On January 10, the Departments of Labor, Health and Human Services, and the Treasury (collectively, the Departments) released a fifth set of frequently asked questions (FAQs) on the implementation of the Families First Coronavirus Response Act (the FFCRA) and the Coronavirus Aid, Relief, and Economic Security Act (CARES Act). Under the FAQs, employer-sponsored group health plans must cover the full cost of at-home tests for COVID-19 purchased on or after January 15 and during the public health emergency. Tests purchased before January 15 need not be reimbursed.
The FFCRA and the CARES Act require employer-sponsored group health plans (both fully insured and self-funded) to provide cost-free coverage of COVID-19 testing. Under prior guidance issued in June 2020, at-home testing was only required to be covered if ordered by an attending healthcare provider who had determined that the test was medically appropriate based on current accepted standards of medical practice (and otherwise met the FFCRA's criteria). It is worth noting that at-home diagnostic tests for COVID-19 were not available for purchase in June 2020, and none had been authorized for use by the Food and Drug Administration (FDA). Since June 2020, however, multiple tests have received FDA authorization and can be purchased over the counter from any number of retailers.
The new FAQs update the Departments' prior guidance to require coverage of at-home COVID-19 tests without an individualized clinical assessment by an attending healthcare provider. Plans are strongly encouraged (and, in fact, incentivized) to reimburse retailers directly (referred to in the FAQs as "direct coverage") so that participants and beneficiaries have no upfront, out-of-pocket expenditure. Plans that provide for direct coverage through both its pharmacy network and a direct-to-consumer shipping program are able to limit the reimbursement for tests obtained from non-preferred pharmacies or other retailers to $12 per test (or the actual price of the test, if lower). In order to take advantage of this $12 per-test limit, the plan must take reasonable steps to ensure that participants and beneficiaries have adequate access to at-home tests. If access to tests through the plan's pharmacy network or direct-to-consumer shipping program is inadequate (e.g., there are significant delays in obtaining tests), the plan must cover the full cost of tests obtained elsewhere (i.e., without regard to the $12 per-test limit).
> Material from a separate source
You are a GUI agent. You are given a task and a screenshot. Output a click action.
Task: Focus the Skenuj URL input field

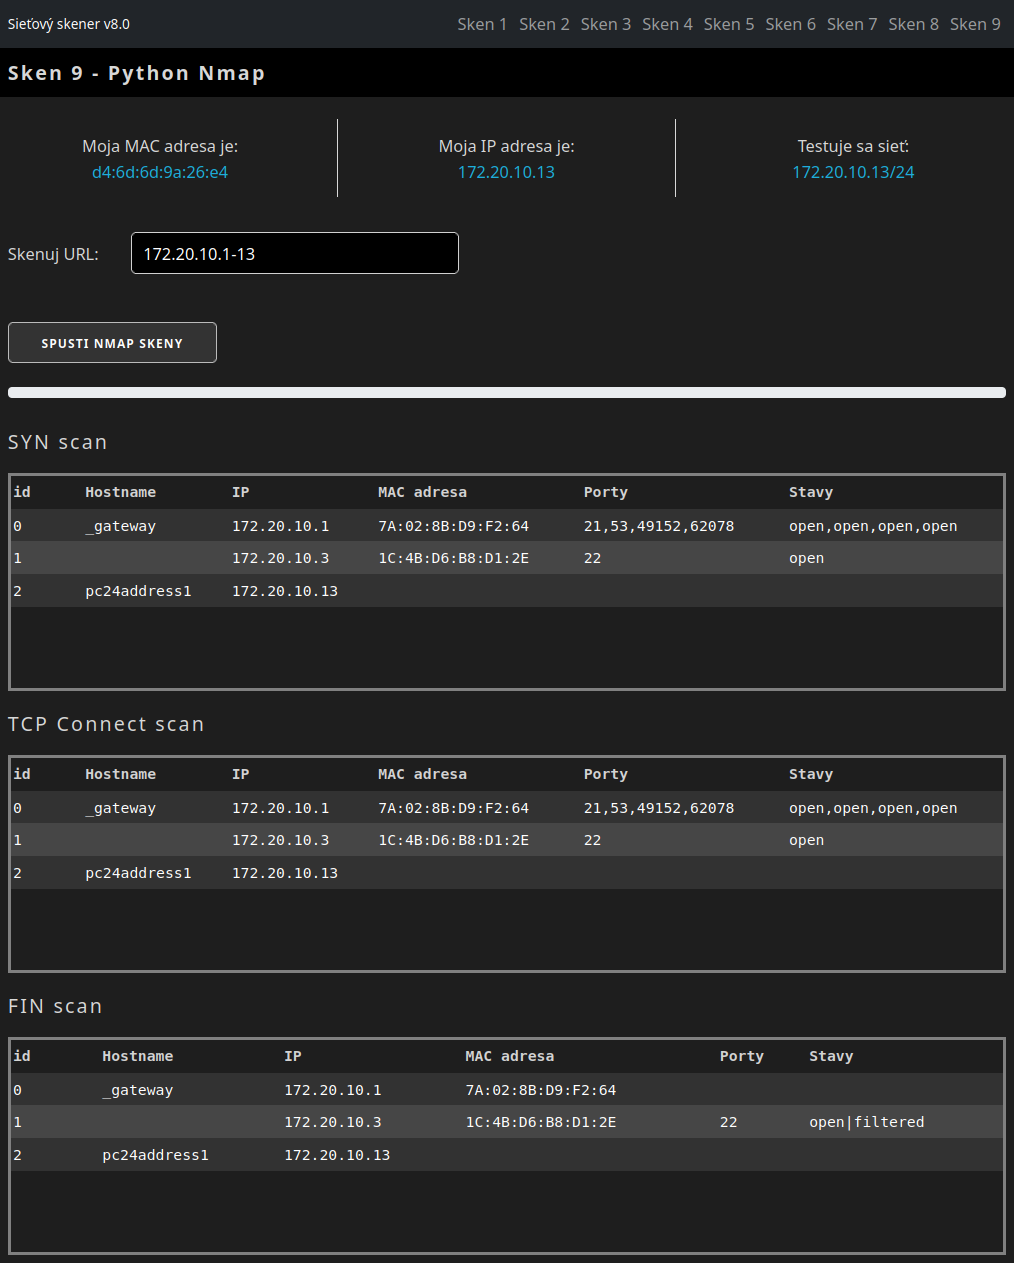pyautogui.click(x=294, y=253)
To ensure that tests are available to everyone who needs them, a plan may limit participants and beneficiaries to no fewer than eight at-home tests per 30-day period (or per calendar month). Additionally, in order to prevent fraud and abuse, a plan may require participants and beneficiaries certify that at-home tests are being purchased for personal use, not for employment purposes, will not be reimbursed by another source and are not for resale.